The last one he needed to deliver was this one: Chaos and Disorder. Just that one last album and he would be free. Why not take the opportunity to fuck with the label a bit? So Prince recorded what he considered a quick, shitty album. The irony is that Chaos and Disorder ended up being his most fun, least daunting, and most straight out rocking album in years, if not his entire career up to that point.
There were no genre indulgences, just rock and roll songs in the vein of "Play In the Sunshine" or "Let's Go Crazy." For the rock-guitar segment of Prince's fanbase, this one remains a favorite despite its tossed-off nature.
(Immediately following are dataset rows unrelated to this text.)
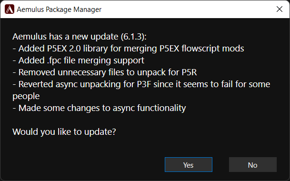Click the P5R text in the changelog

pos(189,72)
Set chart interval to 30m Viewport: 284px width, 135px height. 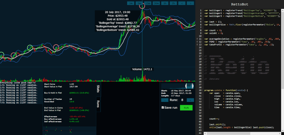(156, 3)
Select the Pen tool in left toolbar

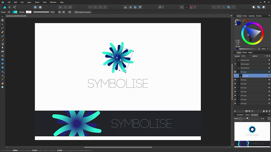[x=3, y=32]
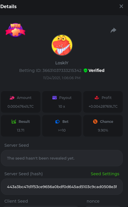Click the Betting ID number
Viewport: 128px width, 207px height.
(62, 70)
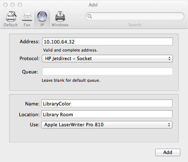The width and height of the screenshot is (188, 162).
Task: Open the Windows printer browser
Action: (60, 16)
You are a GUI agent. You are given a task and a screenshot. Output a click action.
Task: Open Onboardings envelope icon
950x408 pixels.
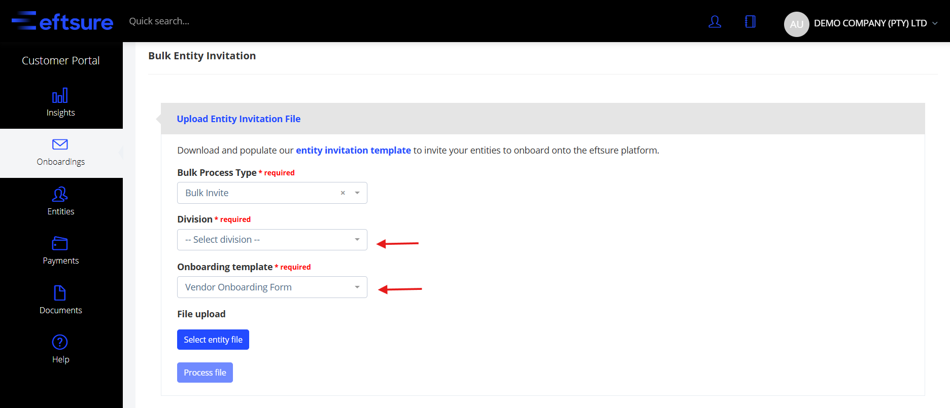pyautogui.click(x=60, y=144)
4. Lou Reed, Metal Machine Music: Stories vary around the origin of Metal Machine Music. Was Lou Reed just really high when he made it? Was it simply contract fulfillment? Was it a career sabotage? Was it genius? Was it shit?
We'll probably never know the true story, but there's enough rumors around the circumstances of it that involve Lou Reed saying fuck you to his label (and his fans) for it to make this list anyway.
Metal Machine Music is 64 minutes of pure noise produced from guitar feedback and effects. There are no traditional melodies to be found. Regardless of why Reed made it, it has been consistently viewed as one of the worst albums ever made (though not as bad as Lulu).
Yet others have seen it as a work of art and brilliance. Since its release, it has been highly influential on the avant-garde and noise rock genres. Artists like Sunn O))) and Merzbow owe their origins almost entirely to Reed's misunderstood epic.
3. Mike Oldfield, Amarok: In 1990, Virgin Records demanded that Mike Oldfield deliver them a sequel to Tubular Bells, by far his most popular work. Oldfield's response was to make an entirely different album, one that he considered unmarketable.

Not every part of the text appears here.